Aucun événement grave n’a été signalé. Le produit, sans conservateur, est présenté en doses unitaires, et s’utilise une fois par jour. Les 25 doses (environ un mois de traitement) sont commercialisées au prix de 79$. L’utilisation de Vizz reste contraignante : il faut instiller une goutte dans chaque œil, attendre deux minutes, puis administrer une seconde goutte. L’amélioration de la vision apparaît ensuite en une demi-heure environ. Cependant, l’effet n’est pas permanent : il faut répéter l’instillation chaque jour pour maintenir le bénéfice. La FDA recommande par ailleurs de ne pas conduire immédiatement après l’application, la vision pouvant être légèrement troublée de manière temporaire.

Pas un substitut aux lunettes, mais une option complémentaire

Vizz n’a pas vocation à remplacer les lunettes de lecture ou les verres progressifs. Ces derniers demeurent la solution de référence pour une correction efficace et sans contrainte. En revanche, le collyre peut offrir une alternative ponctuelle pour une soirée ou une activité sportive. Disponible aux États-Unis depuis l’automne 2025, Vizz n’est pas encore autorisé en Europe. Une demande devra d’abord être soumise à l’Agence européenne du médicament. Mais une chose est sûre, la presbytie n’est plus une fatalité.

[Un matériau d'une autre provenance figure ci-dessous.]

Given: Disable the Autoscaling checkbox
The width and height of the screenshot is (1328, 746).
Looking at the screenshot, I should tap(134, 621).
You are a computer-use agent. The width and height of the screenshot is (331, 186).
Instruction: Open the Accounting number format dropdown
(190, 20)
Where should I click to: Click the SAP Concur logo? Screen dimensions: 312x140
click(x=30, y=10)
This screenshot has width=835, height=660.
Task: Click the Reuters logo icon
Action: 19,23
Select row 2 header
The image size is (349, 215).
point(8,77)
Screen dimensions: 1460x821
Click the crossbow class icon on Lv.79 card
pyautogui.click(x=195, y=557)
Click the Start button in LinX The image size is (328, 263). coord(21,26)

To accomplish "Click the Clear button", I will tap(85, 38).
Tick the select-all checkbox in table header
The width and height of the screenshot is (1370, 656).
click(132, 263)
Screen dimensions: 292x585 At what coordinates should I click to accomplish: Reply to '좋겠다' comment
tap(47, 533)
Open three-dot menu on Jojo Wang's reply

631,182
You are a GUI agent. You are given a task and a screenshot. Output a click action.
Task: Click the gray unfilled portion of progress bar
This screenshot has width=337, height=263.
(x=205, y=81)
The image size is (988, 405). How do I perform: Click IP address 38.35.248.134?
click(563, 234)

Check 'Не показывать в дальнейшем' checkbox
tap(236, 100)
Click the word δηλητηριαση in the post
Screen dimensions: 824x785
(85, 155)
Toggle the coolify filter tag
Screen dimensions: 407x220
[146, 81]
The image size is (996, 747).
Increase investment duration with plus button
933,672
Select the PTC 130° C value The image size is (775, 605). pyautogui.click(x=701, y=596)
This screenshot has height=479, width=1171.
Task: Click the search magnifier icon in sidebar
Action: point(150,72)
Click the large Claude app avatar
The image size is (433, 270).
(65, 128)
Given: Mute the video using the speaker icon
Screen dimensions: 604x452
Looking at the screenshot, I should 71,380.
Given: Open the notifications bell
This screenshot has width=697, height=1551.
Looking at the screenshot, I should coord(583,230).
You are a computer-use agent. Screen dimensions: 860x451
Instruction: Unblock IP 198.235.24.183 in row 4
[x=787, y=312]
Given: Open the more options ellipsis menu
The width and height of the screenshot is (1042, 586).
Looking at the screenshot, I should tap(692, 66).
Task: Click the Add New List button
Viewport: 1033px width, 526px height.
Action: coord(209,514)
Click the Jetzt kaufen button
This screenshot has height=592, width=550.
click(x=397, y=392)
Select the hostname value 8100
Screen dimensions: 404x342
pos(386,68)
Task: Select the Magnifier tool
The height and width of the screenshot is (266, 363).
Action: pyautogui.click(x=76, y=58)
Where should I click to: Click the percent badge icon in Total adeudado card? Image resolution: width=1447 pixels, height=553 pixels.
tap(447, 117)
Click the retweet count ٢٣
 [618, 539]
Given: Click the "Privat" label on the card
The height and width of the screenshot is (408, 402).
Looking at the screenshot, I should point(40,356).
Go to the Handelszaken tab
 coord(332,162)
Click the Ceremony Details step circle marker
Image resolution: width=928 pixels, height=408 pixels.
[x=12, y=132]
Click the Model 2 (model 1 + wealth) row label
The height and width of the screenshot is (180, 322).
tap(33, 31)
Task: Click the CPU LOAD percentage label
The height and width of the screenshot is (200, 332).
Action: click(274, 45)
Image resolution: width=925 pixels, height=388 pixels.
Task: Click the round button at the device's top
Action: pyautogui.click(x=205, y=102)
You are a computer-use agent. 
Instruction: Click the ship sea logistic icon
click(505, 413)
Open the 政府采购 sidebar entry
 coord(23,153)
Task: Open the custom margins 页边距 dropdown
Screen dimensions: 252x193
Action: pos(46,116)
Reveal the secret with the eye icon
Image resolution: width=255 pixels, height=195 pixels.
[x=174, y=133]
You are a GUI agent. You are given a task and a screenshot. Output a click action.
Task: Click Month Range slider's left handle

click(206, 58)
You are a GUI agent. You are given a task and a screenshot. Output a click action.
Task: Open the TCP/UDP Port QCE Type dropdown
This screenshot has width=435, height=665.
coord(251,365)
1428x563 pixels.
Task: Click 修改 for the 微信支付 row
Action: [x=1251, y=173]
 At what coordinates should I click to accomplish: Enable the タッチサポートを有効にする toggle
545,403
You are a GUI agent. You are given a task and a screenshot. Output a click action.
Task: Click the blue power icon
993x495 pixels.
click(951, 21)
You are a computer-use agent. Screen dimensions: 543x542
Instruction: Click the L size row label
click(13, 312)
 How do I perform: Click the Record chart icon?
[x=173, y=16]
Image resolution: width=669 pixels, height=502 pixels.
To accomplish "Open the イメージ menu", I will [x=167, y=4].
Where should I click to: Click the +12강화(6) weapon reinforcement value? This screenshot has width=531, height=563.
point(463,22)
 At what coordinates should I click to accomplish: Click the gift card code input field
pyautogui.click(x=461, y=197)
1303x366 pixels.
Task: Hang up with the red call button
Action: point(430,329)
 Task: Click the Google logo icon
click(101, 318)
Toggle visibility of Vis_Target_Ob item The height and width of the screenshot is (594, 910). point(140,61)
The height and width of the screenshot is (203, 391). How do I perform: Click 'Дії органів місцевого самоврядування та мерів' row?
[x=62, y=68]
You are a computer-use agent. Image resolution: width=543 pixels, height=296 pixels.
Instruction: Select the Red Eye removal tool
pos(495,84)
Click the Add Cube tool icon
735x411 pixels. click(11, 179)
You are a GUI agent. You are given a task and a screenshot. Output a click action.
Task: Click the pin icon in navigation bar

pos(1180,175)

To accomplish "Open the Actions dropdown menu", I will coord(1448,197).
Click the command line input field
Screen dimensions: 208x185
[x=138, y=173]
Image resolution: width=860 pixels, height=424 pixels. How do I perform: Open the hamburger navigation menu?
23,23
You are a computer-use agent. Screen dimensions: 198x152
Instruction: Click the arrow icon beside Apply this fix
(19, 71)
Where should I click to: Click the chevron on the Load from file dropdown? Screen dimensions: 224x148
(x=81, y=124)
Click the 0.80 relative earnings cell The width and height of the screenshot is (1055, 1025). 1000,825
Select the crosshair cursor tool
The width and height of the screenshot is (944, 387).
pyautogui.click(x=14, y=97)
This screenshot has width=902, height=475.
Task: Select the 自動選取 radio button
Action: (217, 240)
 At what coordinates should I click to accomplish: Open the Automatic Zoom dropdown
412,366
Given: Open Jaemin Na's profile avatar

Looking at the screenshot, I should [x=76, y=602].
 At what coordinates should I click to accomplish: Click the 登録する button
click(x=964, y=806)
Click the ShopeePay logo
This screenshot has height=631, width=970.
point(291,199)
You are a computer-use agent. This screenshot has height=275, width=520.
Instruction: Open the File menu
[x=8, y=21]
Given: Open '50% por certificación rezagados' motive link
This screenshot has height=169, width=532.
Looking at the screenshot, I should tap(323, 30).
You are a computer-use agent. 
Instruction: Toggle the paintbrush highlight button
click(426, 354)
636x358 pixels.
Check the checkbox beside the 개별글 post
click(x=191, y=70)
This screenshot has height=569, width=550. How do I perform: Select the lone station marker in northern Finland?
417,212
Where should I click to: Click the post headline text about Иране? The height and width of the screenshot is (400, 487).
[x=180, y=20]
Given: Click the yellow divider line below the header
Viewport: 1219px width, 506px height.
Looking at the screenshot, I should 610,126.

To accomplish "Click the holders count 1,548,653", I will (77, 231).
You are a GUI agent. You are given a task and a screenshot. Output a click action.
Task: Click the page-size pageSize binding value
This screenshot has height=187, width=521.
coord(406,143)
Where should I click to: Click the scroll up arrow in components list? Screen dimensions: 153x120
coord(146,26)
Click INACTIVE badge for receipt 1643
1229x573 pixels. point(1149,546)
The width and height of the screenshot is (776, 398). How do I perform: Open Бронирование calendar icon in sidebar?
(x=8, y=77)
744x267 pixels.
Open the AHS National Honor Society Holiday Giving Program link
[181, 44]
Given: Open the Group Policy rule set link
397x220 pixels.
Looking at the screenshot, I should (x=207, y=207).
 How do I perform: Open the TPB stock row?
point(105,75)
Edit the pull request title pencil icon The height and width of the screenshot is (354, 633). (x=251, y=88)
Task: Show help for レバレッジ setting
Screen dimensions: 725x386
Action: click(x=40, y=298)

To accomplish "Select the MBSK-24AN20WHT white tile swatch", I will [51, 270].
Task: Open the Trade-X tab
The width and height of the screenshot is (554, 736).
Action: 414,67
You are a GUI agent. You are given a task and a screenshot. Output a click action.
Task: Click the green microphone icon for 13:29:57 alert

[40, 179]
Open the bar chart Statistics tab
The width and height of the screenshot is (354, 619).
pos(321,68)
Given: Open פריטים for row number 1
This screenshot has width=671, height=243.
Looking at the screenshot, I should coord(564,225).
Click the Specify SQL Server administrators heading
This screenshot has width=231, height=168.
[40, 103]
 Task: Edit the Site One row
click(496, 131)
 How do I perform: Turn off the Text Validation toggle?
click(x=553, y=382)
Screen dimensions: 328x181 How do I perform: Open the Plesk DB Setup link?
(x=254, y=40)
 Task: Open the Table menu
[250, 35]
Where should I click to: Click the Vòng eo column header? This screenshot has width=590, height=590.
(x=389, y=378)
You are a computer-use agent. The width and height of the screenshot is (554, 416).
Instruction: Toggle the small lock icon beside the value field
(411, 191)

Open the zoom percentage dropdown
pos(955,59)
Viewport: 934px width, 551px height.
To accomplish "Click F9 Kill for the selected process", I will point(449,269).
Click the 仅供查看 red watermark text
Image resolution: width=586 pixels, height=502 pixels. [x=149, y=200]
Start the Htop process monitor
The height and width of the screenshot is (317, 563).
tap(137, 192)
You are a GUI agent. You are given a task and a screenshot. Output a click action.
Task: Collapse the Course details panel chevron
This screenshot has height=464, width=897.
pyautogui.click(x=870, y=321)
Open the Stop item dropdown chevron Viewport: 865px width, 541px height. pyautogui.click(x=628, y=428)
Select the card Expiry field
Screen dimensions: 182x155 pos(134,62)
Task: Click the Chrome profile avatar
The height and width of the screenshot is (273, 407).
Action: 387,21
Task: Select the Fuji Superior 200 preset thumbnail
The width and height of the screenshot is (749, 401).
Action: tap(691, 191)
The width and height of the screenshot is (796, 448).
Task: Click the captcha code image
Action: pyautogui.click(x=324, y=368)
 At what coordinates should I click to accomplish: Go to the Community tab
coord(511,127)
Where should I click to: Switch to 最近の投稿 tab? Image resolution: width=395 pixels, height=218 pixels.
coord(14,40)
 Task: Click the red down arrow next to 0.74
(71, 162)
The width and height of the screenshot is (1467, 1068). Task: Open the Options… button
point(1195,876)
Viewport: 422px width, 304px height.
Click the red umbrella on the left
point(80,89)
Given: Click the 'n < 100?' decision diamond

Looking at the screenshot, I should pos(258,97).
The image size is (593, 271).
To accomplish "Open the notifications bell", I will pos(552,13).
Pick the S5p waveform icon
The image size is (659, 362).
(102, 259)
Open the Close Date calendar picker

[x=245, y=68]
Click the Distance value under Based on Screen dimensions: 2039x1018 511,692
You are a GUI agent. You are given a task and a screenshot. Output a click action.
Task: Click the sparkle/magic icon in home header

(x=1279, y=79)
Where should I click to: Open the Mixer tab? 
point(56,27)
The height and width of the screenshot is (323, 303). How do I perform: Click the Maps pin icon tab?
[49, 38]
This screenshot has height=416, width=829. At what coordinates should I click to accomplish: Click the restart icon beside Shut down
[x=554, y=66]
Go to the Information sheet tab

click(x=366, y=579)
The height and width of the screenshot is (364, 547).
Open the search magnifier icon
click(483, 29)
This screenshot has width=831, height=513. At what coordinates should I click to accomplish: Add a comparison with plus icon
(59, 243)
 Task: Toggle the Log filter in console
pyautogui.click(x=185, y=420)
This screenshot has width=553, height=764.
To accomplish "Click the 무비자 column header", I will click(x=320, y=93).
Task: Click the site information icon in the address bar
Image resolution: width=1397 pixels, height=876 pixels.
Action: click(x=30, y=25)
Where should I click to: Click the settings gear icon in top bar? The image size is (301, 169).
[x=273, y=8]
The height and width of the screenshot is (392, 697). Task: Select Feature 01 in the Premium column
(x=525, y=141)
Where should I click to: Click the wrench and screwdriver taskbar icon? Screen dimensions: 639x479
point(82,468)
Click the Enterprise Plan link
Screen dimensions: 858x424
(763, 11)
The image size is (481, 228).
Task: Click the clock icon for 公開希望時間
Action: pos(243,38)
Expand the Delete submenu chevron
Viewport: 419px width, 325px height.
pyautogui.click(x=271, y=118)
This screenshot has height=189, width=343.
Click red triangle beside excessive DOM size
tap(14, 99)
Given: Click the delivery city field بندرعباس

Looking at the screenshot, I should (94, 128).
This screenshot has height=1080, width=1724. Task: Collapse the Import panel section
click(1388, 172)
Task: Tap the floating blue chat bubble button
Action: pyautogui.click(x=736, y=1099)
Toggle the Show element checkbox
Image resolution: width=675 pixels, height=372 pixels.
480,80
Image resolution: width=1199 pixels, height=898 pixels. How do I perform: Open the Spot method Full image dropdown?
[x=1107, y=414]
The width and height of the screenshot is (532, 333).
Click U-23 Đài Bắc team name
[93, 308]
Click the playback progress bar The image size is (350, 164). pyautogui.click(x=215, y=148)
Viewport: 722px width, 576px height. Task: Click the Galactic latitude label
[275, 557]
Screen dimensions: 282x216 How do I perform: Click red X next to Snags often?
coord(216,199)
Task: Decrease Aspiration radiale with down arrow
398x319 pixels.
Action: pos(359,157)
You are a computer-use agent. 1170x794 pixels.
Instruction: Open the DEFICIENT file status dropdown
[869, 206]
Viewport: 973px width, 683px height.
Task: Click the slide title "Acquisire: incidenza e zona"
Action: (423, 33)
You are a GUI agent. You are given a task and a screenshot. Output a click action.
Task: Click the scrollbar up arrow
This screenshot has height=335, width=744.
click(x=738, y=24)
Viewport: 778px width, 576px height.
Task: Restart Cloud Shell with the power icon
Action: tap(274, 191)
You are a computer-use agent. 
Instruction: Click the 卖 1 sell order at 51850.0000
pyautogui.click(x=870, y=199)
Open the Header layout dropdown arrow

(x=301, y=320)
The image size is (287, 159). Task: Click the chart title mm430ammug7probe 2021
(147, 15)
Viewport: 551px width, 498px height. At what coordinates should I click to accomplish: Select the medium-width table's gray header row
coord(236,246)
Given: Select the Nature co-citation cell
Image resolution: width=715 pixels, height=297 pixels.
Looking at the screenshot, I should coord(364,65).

En parallèle, les solutions optiques sont toujours plus performantes. A l’image des verres progressifs, qui ne cessent de s’améliorer. Plusieurs équipes de chercheurs réfléchissent actuellement à des verres encore plus intelligents. Perfect vision, par exemple, est un projet financé par l’Union européenne, dont le coup d’envoi a été donné le 1er juin 2025. Son objectif est de développer une monture adaptative avec des verres à cristaux liquides, qui s’adaptent automatiquement selon ce que l’utilisateur regarde.